Replacing Cloud Kubernetes with Home Mini PCs

The old platform was a small Talos Kubernetes cluster on Hetzner Cloud. It was not large by production standards: one control-plane node, three static workers, one ingress load balancer, and a zero-to-five-node autoscale pool. Before the price change, that shape was annoying but defensible. After the June 2026 pricing change, recreating the same Ashburn footprint became the wrong default.

The important word is recreating. Existing cloud servers can be grandfathered for a while, but Kubernetes platforms recycle hosts. Talos upgrades, node replacement, autoscaler churn, failed disks, accidental deletes, and region moves all eventually turn grandfathered infrastructure into current-price infrastructure. I do not want a platform whose cost model depends on never replacing a node.

The teardown took the Hetzner project to zero billable resources. That makes the next architecture decision clean: do not preserve the old shape just because it existed. Rebuild only the parts that the current project needs.

hetzner-state.txt

1	Old talos-redux shape:
2	control plane: 1 x cpx31, Ashburn
3	static workers: 3 x cpx21, Ashburn
4	autoscale pool: 0-5 x cpx21, Ashburn
5	ingress: 1 x lb11
6	persistent volumes: 260 GB
7	normal rebuild cost: about 183 EUR/month after the June 2026 price change
8	autoscale ceiling: about 345 EUR/month with five extra cpx21 nodes
9
10	After teardown:
11	servers: 0
12	load balancers: 0
13	volumes: 0
14	snapshots: 0
15	recurring bill: 0 EUR, excluding already accrued prorated charges

Why Home Hosting Is Back on the Table

Home hosting usually loses when the requirement is production uptime. The house is not a datacenter. Power, cooling, WAN, switching, routing, and physical access are now part of the system. If a router firmware update breaks the edge at midnight, there is no provider SLA to hide behind.

That is acceptable here because this is still bootstrapping. The first requirement is low recurring cost with enough compute to keep building. Public availability matters, but a few hours of downtime is not a business-ending event. That changes the design target from cloud-like HA to cheap, understandable, recoverable infrastructure.
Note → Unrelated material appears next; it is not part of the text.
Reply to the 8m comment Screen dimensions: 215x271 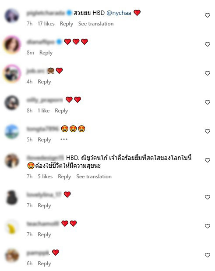click(x=46, y=53)
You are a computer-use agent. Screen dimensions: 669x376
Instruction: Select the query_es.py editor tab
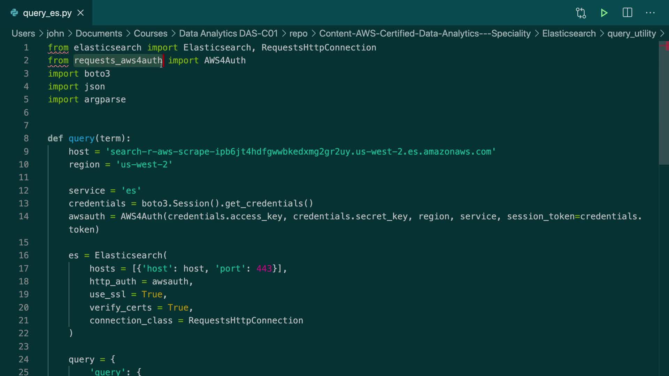(47, 13)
The useful home-hosted replacement is not an old rack server. A rack server can look cheap on eBay and then lose on power, noise, heat, and parts. The useful replacement is a stack of used business mini PCs: Lenovo ThinkCentre Tiny, Dell OptiPlex Micro, HP EliteDesk Mini, or similar. They are quiet, efficient, commodity x86 boxes with real RAM slots and NVMe storage.

capacity-comparison.txt

1	Three-node home shape:
2	nodes: 3 x used business mini PC
3	example CPU class: i5-8500T / i5-9500T / similar 35 W desktop part
4	memory: 32 GB per node
5	storage: 1-2 TB NVMe per node
6	aggregate: 18 hardware threads / 96 GB RAM / 3-6 TB raw NVMe
7
8	Old cloud shape:
9	nodes: 4 Hetzner cloud servers
10	aggregate: 13 shared vCPU / 20 GB RAM / 260 GB network volumes
11
12	The home stack is compute-equivalent or better.
13	It is not datacenter-equivalent. Power, WAN, router, and building are now part of the platform.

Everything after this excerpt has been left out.